Conta quante righe del materiale contengono la stringa "This", distinguendo tra maiuscole e minuscole, e rispondi soltanto con il numero.

====================

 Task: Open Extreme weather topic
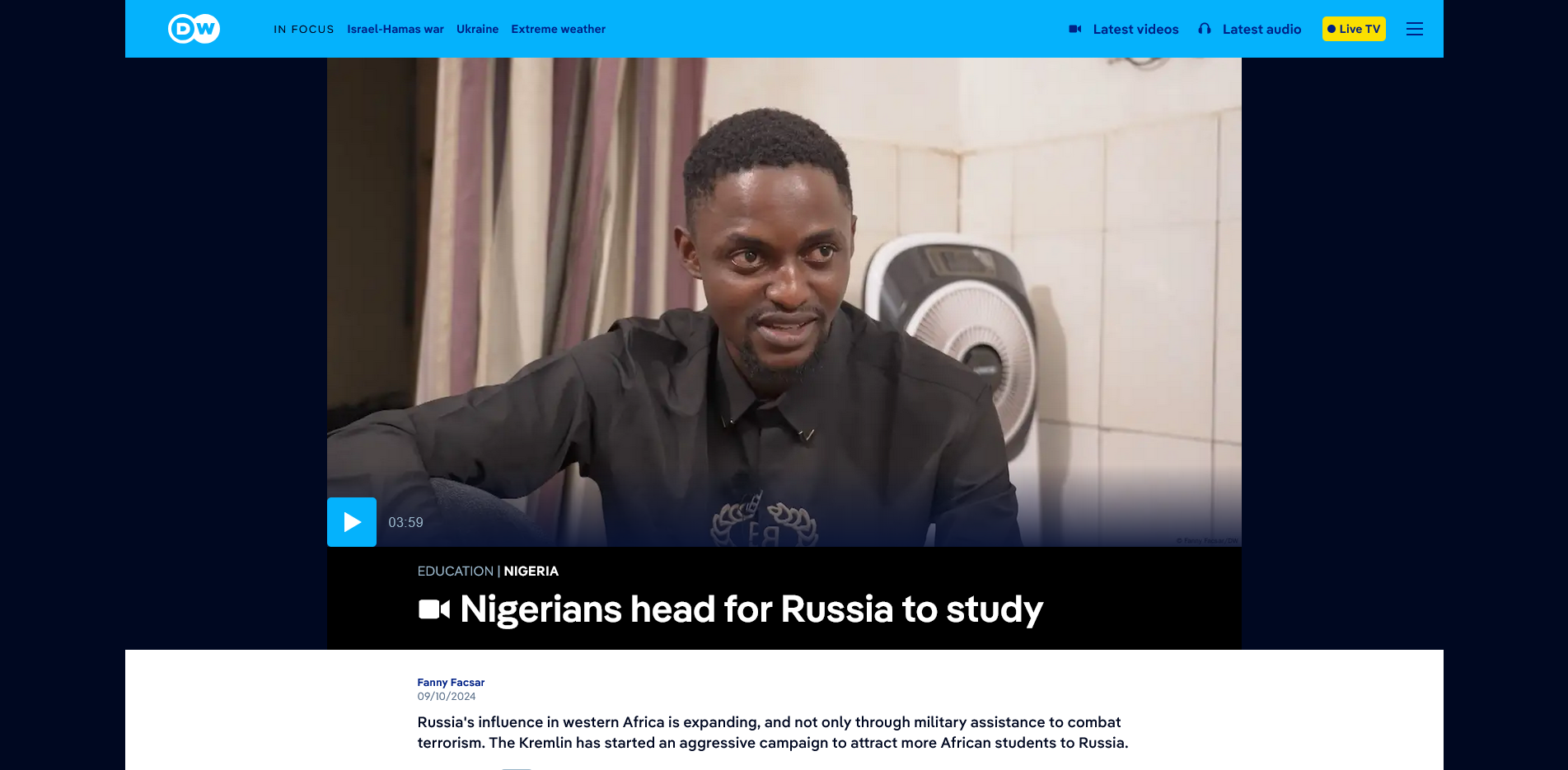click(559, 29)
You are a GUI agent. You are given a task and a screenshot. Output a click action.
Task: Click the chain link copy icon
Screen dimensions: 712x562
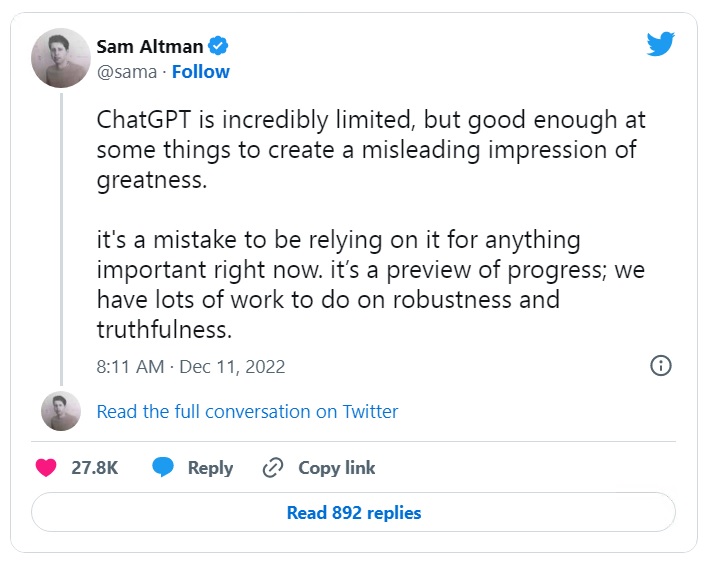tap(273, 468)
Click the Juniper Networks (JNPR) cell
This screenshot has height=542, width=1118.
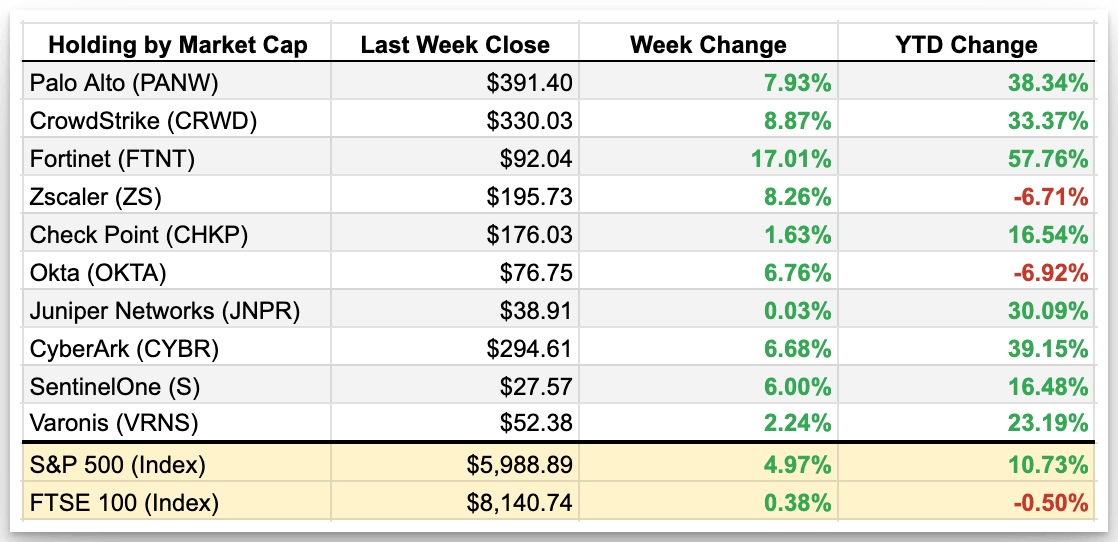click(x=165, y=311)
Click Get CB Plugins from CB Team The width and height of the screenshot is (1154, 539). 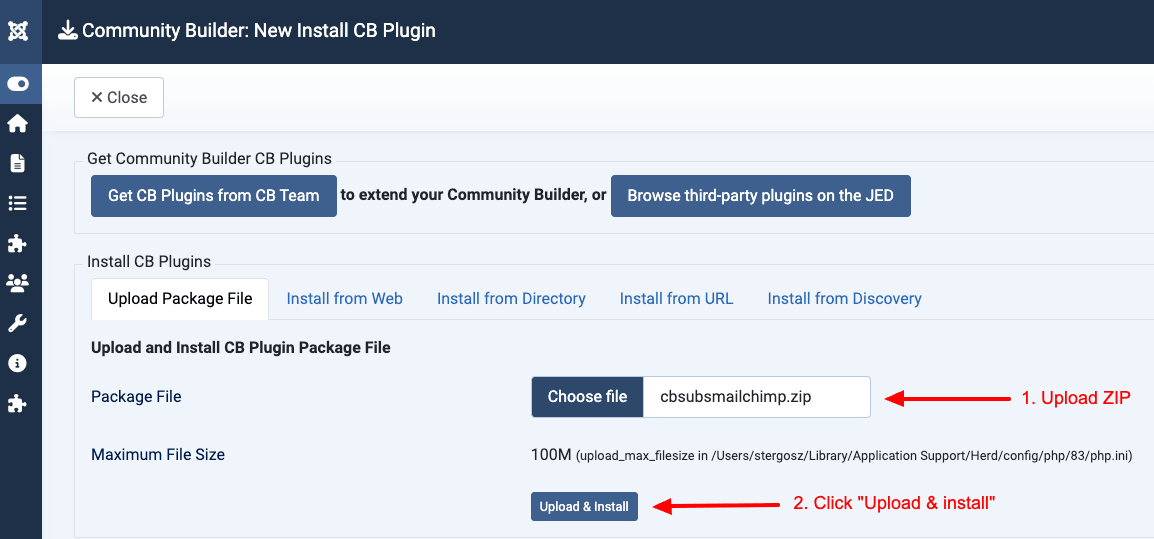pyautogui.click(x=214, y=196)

====================

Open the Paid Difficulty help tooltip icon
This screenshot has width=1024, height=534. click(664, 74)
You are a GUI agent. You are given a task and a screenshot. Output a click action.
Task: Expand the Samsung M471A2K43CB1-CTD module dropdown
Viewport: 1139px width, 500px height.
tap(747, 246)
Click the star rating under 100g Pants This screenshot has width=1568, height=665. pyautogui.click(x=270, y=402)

====================

Compito svolto:
3